Rebuilt annotation form using Angular 21 signal-based forms with per-question auto-save, virtual scroll for large question sets, session versioning, and candidate blinding.

Overview

The Annotation Form V2 replaces the current annotation form with a ground-up rebuild using Angular 21's experimental signal-based forms API (@angular/forms/signals). The new form addresses a known performance problem (#1125) where projects with many questions experience slow rendering and frame drops, and introduces per-question auto-save so annotators never lose work.

For annotators, the experience changes in four ways: the form scrolls smoothly even with 100+ questions (virtual scroll), each answer saves automatically as they work (per-question auto-save via server-side pendingAnswer), navigating away from unsaved work triggers a warning, and each submitted session creates an immutable snapshot linking answers to the exact question versions that were active at the time.

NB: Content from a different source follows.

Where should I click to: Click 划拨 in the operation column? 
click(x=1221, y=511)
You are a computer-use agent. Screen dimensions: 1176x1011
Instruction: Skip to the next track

For the reconciliation workflow, the form supports a side-by-side view where reconcilers see anonymised candidate answers ("Annotator A", "Annotator B") alongside their own form. Candidate blinding is a system invariant enforced at the API level --- annotators never see each other's answers.

This feature ships behind a project-level feature flag (useAnnotationFormV2) and reads from the existing versioned question model (AQ/QSV). No data migration is required.

Problem Statement

The current annotation form has five structural limitations:

  1. All questions render at once. A stage with 50 questions and 20 units produces 1,000 form controls in the DOM simultaneously, causing slow initial render and high memory usage.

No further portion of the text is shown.